Source records →
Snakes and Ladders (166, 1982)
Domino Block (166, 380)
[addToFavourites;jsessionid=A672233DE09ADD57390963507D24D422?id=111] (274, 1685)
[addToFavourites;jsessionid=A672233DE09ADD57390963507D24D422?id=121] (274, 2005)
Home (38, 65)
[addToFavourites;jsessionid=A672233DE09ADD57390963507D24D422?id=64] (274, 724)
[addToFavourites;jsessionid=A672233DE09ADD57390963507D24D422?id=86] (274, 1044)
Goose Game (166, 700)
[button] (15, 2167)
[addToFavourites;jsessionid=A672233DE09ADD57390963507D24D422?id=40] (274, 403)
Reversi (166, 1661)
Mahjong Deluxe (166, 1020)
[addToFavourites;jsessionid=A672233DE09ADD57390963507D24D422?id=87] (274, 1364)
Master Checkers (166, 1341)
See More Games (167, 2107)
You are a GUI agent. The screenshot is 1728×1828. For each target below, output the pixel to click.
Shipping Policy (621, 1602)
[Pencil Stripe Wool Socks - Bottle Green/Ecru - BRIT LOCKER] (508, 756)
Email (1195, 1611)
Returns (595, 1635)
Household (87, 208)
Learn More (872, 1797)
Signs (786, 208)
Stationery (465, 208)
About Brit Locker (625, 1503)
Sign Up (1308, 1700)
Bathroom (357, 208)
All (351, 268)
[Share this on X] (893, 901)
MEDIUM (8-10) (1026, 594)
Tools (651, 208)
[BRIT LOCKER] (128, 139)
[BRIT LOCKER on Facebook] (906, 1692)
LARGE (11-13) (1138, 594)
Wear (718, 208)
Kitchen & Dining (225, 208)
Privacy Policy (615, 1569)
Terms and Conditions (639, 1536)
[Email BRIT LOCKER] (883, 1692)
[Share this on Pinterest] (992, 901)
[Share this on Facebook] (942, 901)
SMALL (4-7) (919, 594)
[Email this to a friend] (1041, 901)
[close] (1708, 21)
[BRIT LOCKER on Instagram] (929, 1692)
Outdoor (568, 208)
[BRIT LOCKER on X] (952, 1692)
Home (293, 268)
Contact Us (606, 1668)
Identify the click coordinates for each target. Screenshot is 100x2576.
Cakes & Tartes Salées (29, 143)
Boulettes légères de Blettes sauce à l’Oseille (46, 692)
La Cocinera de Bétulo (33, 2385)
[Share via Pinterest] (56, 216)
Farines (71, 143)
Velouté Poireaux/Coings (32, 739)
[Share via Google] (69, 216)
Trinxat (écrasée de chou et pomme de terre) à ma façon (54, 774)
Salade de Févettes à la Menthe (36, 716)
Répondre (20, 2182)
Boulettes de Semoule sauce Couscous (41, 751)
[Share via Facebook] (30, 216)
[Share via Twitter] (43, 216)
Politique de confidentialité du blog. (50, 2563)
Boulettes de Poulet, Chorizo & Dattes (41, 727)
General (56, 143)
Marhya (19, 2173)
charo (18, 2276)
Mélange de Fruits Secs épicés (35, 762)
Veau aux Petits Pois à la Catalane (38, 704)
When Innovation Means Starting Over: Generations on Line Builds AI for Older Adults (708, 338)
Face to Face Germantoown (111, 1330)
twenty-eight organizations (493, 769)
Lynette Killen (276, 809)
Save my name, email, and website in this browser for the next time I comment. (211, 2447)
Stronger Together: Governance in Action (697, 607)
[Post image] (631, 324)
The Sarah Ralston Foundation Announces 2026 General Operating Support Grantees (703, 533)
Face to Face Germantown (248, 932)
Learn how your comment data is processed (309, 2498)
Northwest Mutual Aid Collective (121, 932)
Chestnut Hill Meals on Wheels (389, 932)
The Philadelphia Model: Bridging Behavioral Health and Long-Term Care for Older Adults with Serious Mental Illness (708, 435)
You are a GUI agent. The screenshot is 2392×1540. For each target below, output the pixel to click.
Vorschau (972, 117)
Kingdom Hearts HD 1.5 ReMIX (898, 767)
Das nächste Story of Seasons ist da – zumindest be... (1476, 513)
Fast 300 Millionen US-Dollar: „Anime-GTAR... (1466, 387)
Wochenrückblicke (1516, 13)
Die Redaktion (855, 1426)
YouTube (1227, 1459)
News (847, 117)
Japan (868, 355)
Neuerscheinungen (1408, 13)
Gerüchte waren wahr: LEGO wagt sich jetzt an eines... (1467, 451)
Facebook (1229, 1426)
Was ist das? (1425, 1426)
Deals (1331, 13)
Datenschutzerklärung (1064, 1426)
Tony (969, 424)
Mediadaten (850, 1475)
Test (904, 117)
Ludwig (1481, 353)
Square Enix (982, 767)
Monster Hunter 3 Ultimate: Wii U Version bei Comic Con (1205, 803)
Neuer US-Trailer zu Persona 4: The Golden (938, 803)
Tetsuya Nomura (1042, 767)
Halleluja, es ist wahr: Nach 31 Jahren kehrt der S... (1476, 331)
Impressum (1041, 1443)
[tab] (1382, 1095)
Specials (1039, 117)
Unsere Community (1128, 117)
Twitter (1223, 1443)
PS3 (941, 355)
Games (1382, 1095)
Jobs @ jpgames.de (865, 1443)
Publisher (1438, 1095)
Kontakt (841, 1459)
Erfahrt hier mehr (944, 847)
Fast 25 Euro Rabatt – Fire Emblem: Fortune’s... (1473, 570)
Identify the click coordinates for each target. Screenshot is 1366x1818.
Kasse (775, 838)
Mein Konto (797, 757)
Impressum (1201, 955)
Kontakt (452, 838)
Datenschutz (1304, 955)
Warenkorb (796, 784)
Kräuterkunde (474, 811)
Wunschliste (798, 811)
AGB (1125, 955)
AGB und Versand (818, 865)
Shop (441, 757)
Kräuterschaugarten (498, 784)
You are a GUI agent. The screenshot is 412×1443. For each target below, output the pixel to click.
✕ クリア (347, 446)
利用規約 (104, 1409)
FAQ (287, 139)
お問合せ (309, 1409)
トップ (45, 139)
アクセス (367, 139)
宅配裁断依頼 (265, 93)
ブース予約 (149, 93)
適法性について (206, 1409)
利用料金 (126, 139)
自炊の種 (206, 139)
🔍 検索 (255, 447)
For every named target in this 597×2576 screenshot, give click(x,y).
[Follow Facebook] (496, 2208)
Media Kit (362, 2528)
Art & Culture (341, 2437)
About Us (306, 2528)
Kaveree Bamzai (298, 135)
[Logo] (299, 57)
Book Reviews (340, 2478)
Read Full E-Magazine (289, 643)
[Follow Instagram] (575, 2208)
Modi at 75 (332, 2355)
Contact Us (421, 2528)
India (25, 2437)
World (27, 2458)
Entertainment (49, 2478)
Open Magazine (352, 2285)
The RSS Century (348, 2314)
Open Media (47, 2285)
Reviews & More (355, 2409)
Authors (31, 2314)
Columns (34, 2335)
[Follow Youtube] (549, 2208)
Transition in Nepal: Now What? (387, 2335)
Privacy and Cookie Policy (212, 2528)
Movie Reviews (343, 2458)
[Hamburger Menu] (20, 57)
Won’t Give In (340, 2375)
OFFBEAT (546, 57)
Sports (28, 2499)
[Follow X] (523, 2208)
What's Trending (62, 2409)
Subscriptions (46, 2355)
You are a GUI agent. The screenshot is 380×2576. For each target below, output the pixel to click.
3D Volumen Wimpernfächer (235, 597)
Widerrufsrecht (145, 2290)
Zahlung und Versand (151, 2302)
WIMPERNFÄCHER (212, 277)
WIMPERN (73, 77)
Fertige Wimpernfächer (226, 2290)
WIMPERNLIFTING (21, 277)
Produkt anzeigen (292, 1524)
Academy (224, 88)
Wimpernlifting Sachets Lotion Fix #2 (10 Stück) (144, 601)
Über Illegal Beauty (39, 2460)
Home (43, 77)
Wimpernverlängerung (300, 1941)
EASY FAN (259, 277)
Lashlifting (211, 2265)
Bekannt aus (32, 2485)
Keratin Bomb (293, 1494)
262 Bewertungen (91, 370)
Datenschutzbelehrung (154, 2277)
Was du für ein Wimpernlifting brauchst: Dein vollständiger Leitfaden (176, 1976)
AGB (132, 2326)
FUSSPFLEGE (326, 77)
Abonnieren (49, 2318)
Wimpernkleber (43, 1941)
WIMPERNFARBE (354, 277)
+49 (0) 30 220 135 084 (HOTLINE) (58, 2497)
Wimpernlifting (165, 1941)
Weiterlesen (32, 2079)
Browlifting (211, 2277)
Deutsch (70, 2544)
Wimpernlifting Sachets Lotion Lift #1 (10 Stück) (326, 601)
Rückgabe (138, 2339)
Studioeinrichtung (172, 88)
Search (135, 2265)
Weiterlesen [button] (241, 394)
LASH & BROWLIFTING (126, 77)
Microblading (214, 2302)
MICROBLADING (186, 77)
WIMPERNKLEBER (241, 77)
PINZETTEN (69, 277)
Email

TASK PROMPT → Could you restate word for word the lines above, from the one that contains "Columns (34, 2335)" through the one that contains "Fertige Wimpernfächer (226, 2290)", and no others?

ANSWER BOX →
Columns (34, 2335)
[Follow Youtube] (549, 2208)
Transition in Nepal: Now What? (387, 2335)
Privacy and Cookie Policy (212, 2528)
Movie Reviews (343, 2458)
[Hamburger Menu] (20, 57)
Won’t Give In (340, 2375)
OFFBEAT (546, 57)
Sports (28, 2499)
[Follow X] (523, 2208)
What's Trending (62, 2409)
Subscriptions (46, 2355)
You are a GUI agent. The screenshot is 380×2576. For each target below, output the pixel to click.
3D Volumen Wimpernfächer (235, 597)
Widerrufsrecht (145, 2290)
Zahlung und Versand (151, 2302)
WIMPERNFÄCHER (212, 277)
WIMPERN (73, 77)
Fertige Wimpernfächer (226, 2290)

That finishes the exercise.